▶ [ESERCIZIO]: Estrai tutte le righe qui sotto e ricopiale senza cambiare nulla, tralasciando l'immagine.

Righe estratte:
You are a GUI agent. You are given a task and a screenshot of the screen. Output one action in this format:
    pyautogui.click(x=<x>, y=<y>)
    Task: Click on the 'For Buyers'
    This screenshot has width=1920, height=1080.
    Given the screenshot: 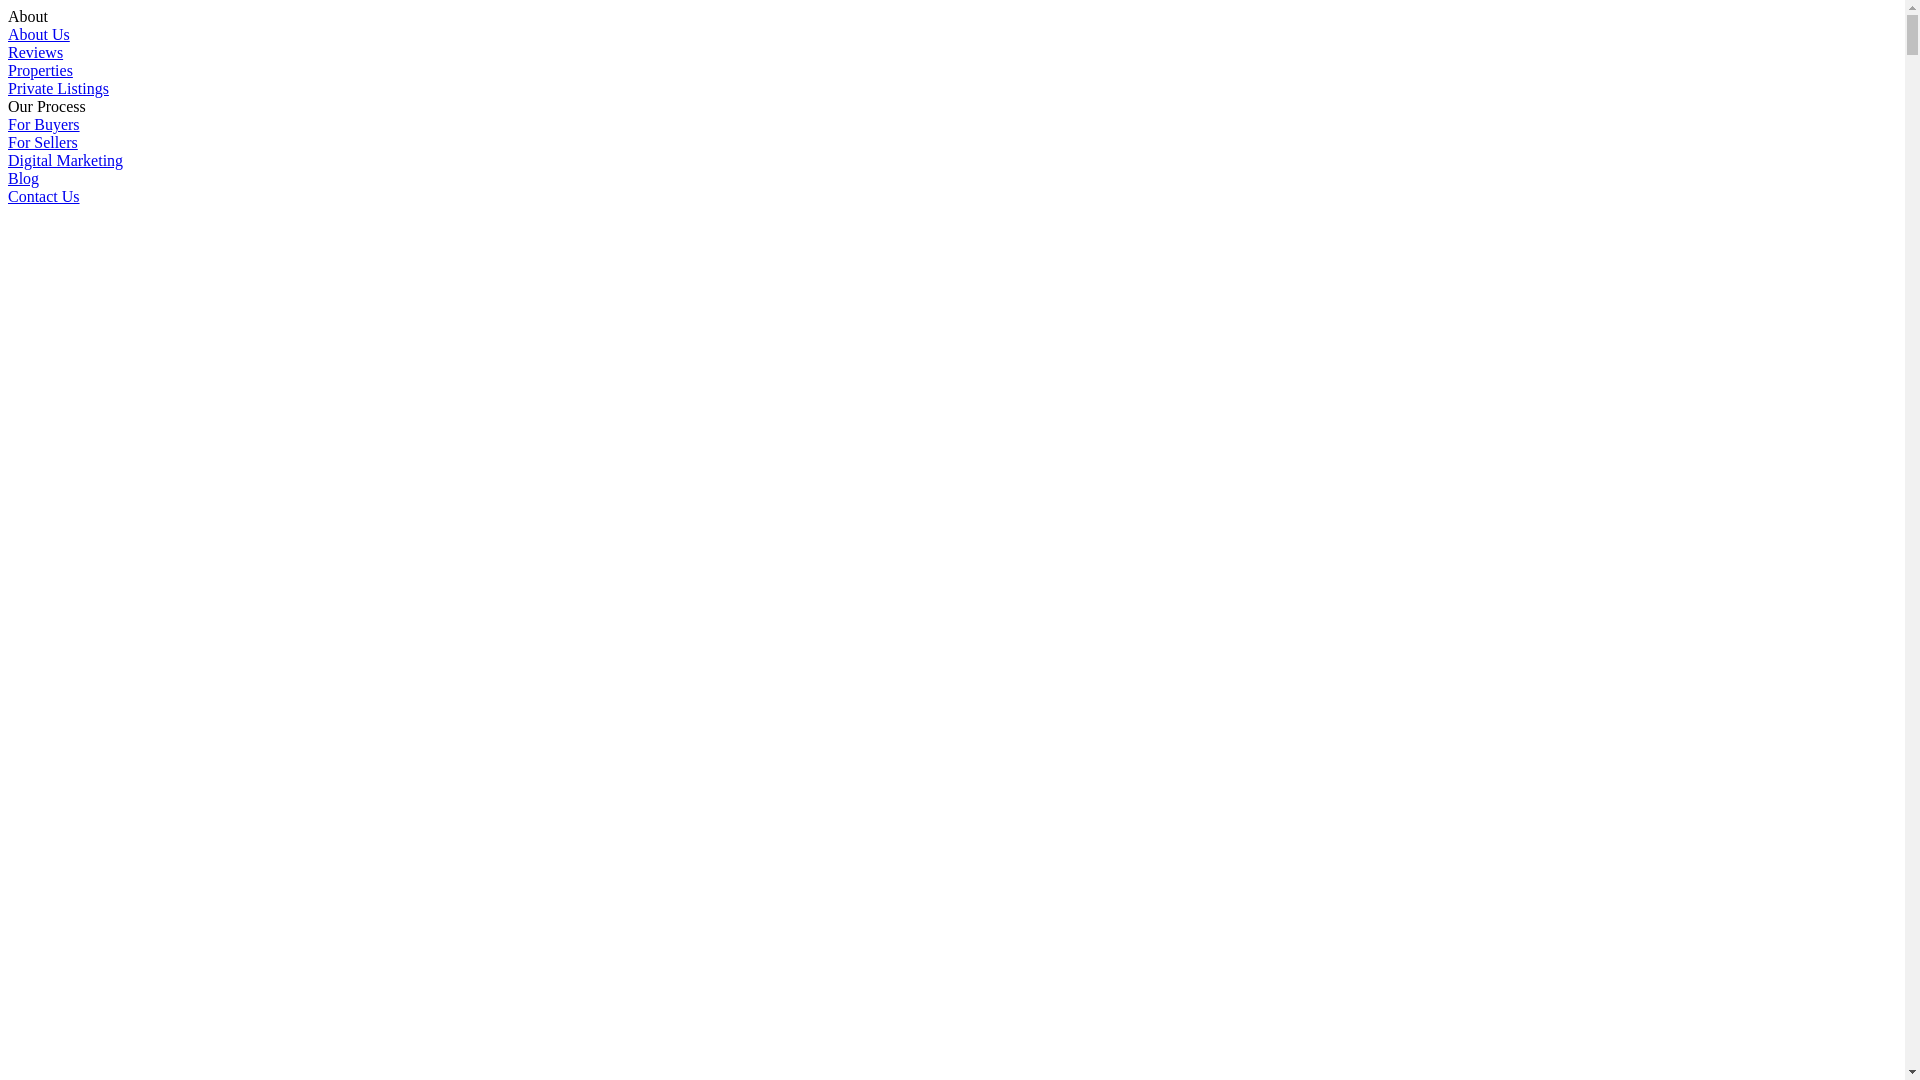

▶ [SOLUZIONE SVOLTA]:
You are a GUI agent. You are given a task and a screenshot of the screen. Output one action in this format:
    pyautogui.click(x=<x>, y=<y>)
    Task: Click on the 'For Buyers'
    This screenshot has width=1920, height=1080.
    Given the screenshot: 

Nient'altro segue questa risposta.